» **Required action**
From the line containing "Where should I" down to the last line of the entries, print each line exactly and leave the pictures out.

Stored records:
▼▼▼
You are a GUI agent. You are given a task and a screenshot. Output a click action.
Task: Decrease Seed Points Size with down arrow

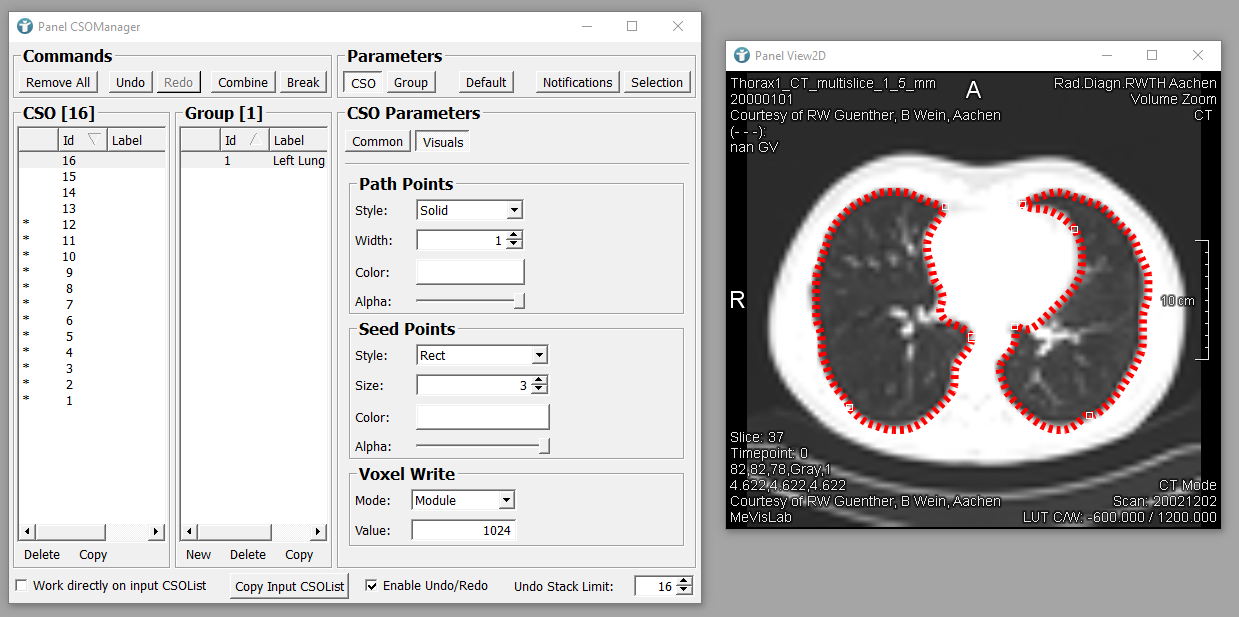tap(539, 390)
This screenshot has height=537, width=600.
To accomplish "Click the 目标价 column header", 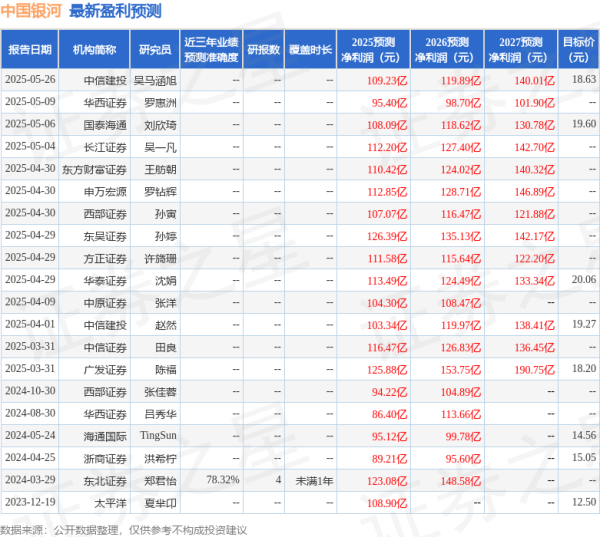I will click(578, 48).
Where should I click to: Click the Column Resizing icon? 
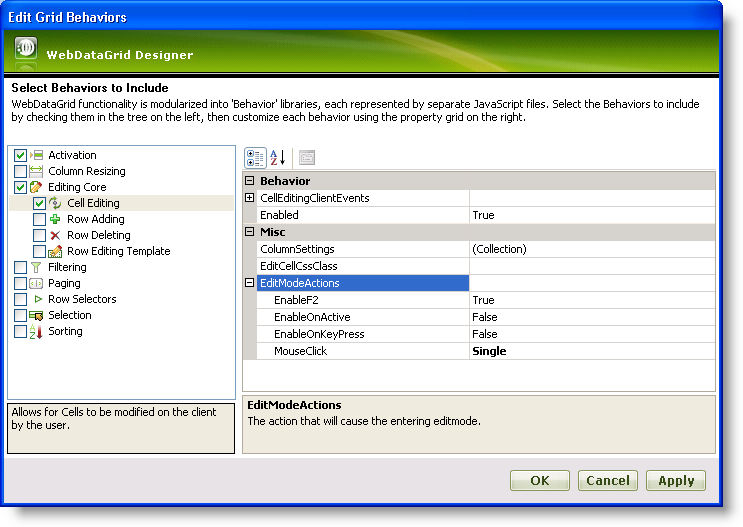coord(37,171)
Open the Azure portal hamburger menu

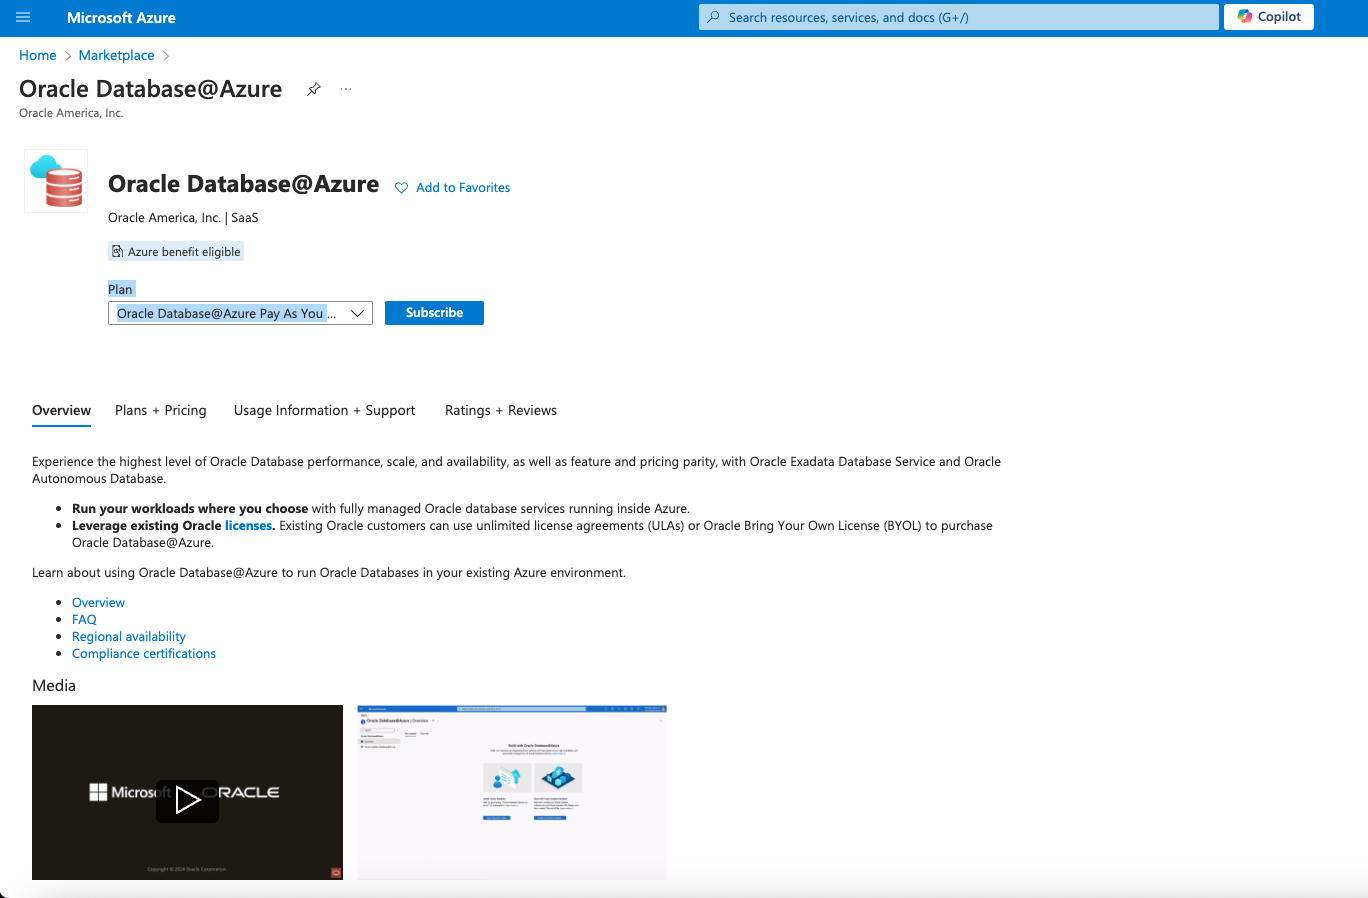22,17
▲▲▲
» **Solution for this exercise**
Where should I click to: Click the Column Resizing icon? 
coord(37,171)
Open the Azure portal hamburger menu

22,17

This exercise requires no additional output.